There must have been thousands of people in the few blocks that Marcello and I walked in order to find seats. And I’m pretty sure the parade route, like that of most of Barranquilla’s Carnaval parades, is really long. (The high school band member in me sweats at the thought.) Honestly, I can’t even begin to calculate the total number of people who must have been in attendance, or the number of children and youth in the parade itself.
Every time I hear that Barranquilla has the second largest Carnaval in the world after Rio, I take it with a grain of salt – after all, the big parades on Via 40 are big, but they don’t compare to photos I’ve seen of Rio’s Sambadrome. But then I attend something like yesterday’s Children’s Parade, and I mentally add all those people to all the people who attended the Noche de Guacherna on the Friday before and the parade on 84th Street on Saturday night and the “Gay Carnaval” parade and party later that same evening (I am bummed that I haven’t been able to attend that one yet). And then I think about how those events were all in one weekend, and how they don’t include all the events of the month prior and are only the tip of the iceberg when it comes to this next weekend, and I think, yeah, second largest in the world… there might be something to that after all.

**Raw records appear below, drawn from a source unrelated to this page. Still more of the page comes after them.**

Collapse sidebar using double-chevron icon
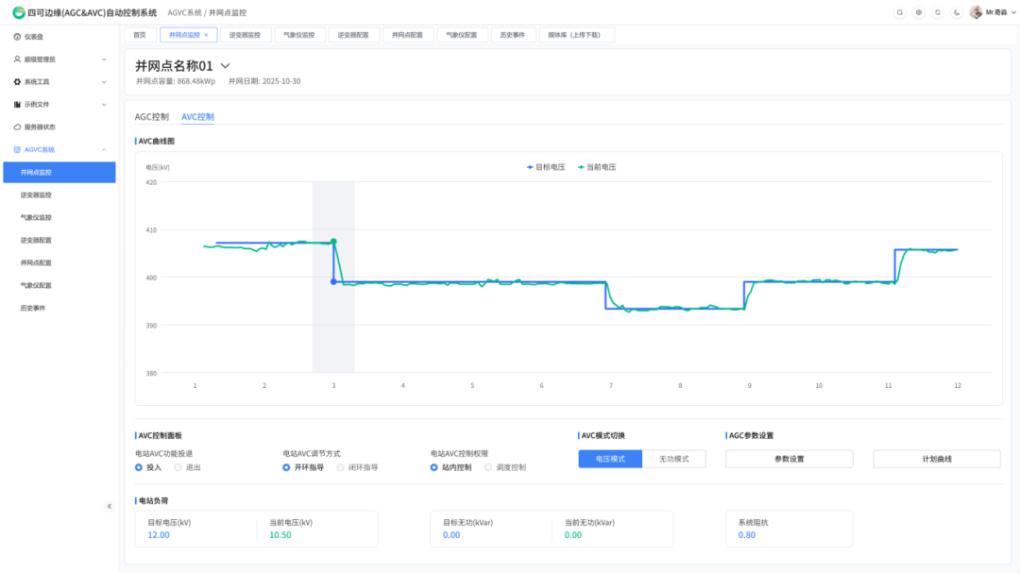 pyautogui.click(x=109, y=506)
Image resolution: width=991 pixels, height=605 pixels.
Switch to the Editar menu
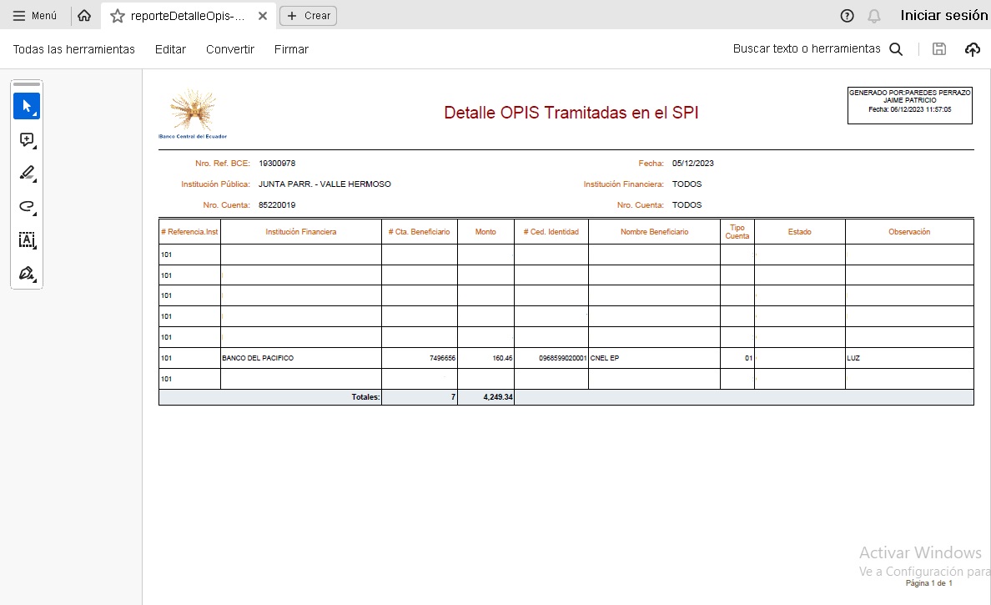pos(170,49)
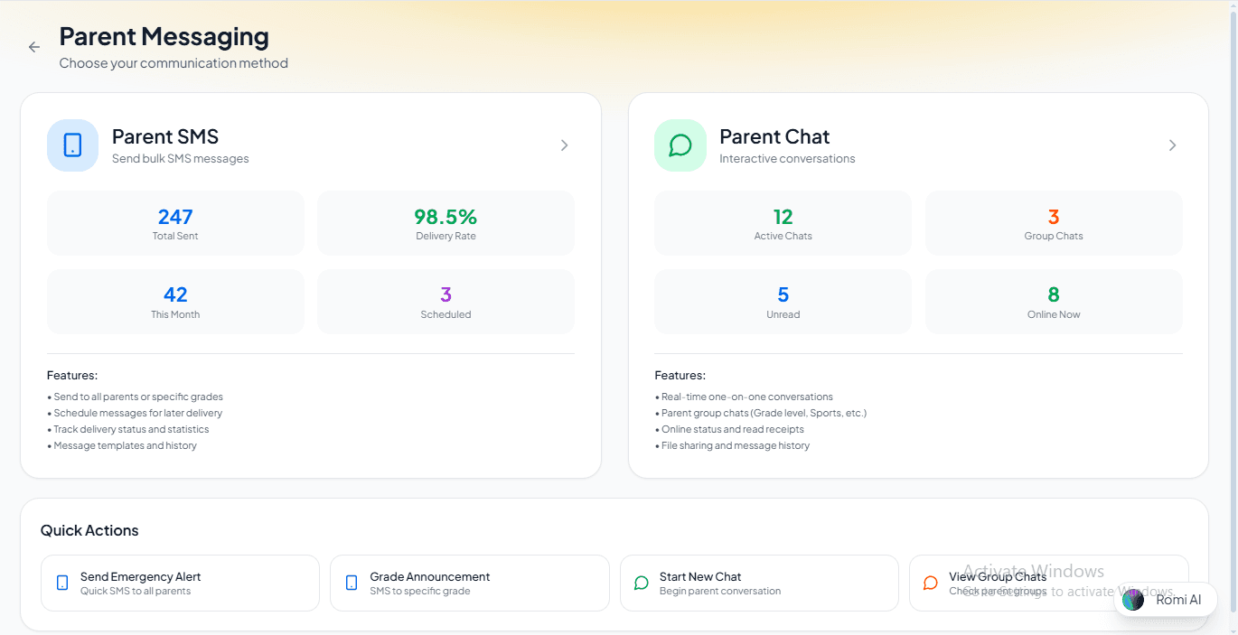Click the back arrow beside Parent Messaging
The width and height of the screenshot is (1238, 635).
click(x=34, y=47)
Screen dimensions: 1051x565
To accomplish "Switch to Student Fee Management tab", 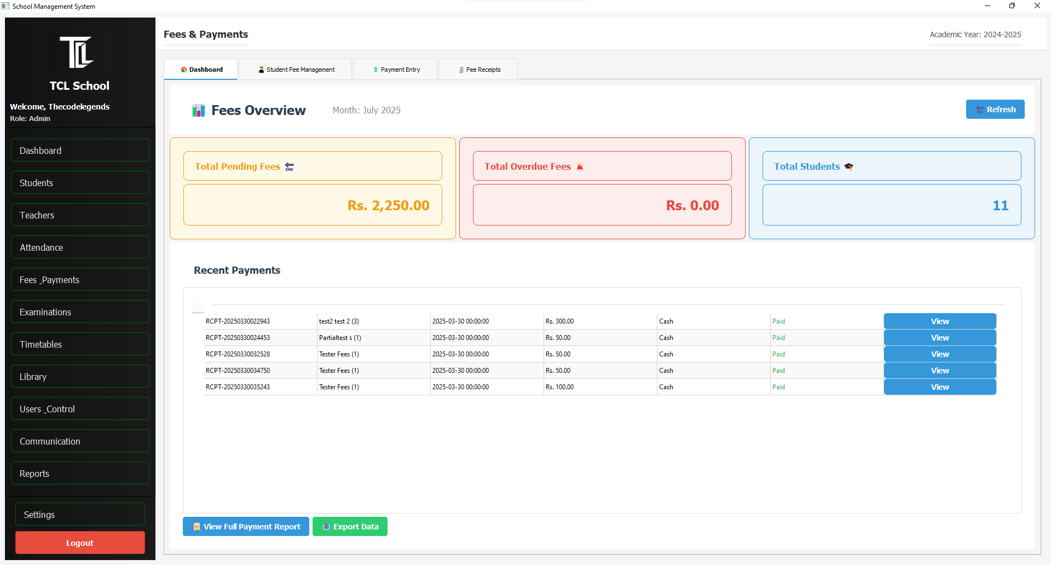I will (296, 70).
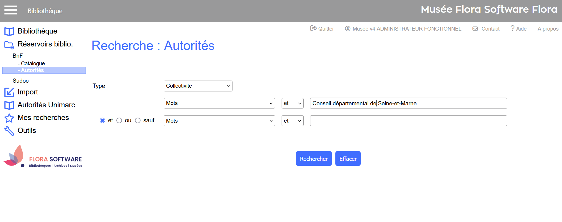Click the Bibliothèque book icon in sidebar

(x=9, y=31)
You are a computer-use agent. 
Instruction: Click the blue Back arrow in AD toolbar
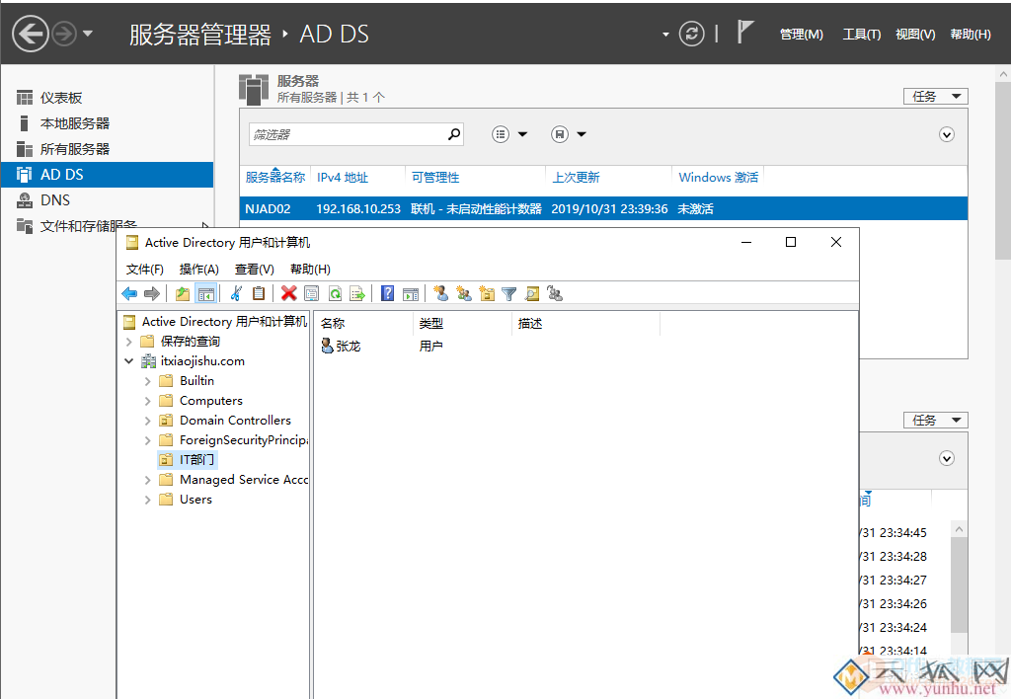click(x=129, y=293)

No matter the exact number, it’s amazing to see a community pass on its traditions to so many young people who give every appearance of being psyched to be a part.
Only four days left until the 2014 Carnaval season reaches fever pitch this Saturday, March 1st, through Tuesday, March 4th. For those of you who are not much into Carnaval, fear not: I’ll be back to my regular written posts – I realize it’s been a lot of photos and videos lately – in just one week. In the meantime, consider taking the approach of the locals – if you can’t beat ‘em, join ‘em. The best way to handle Carnaval is to jump in and ride the wave.